--- Start Data rows ---
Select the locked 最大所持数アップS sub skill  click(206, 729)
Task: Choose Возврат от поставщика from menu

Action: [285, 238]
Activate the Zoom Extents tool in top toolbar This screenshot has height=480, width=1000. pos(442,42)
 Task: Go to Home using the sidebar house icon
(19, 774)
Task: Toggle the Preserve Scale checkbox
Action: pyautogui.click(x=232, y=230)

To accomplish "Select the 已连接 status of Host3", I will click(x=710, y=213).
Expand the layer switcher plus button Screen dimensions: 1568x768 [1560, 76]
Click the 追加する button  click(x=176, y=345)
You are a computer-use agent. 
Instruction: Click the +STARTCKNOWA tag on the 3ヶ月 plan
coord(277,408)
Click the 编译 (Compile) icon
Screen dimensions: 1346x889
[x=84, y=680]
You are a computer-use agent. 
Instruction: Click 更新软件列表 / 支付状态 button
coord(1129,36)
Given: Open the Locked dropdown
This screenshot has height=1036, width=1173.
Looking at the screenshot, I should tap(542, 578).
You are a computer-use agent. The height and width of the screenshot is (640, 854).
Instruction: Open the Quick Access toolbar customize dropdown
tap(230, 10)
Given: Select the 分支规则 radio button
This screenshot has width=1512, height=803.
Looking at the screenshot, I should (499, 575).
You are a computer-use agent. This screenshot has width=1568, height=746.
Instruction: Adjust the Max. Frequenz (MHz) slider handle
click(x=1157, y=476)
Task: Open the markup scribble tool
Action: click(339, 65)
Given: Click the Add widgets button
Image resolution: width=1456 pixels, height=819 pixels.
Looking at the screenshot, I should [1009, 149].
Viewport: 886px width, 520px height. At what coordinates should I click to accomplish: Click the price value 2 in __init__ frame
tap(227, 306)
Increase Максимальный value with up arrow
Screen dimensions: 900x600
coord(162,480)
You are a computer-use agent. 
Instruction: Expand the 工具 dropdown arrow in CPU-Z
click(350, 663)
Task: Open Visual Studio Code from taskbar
--- End Data rows ---
Copy out the records above from the line with "Given: Open the Locked dropdown" to the line with "tap(230, 10)", inclusive of both, reproducing each line character for character.

Given: Open the Locked dropdown
This screenshot has height=1036, width=1173.
Looking at the screenshot, I should tap(542, 578).
You are a computer-use agent. The height and width of the screenshot is (640, 854).
Instruction: Open the Quick Access toolbar customize dropdown
tap(230, 10)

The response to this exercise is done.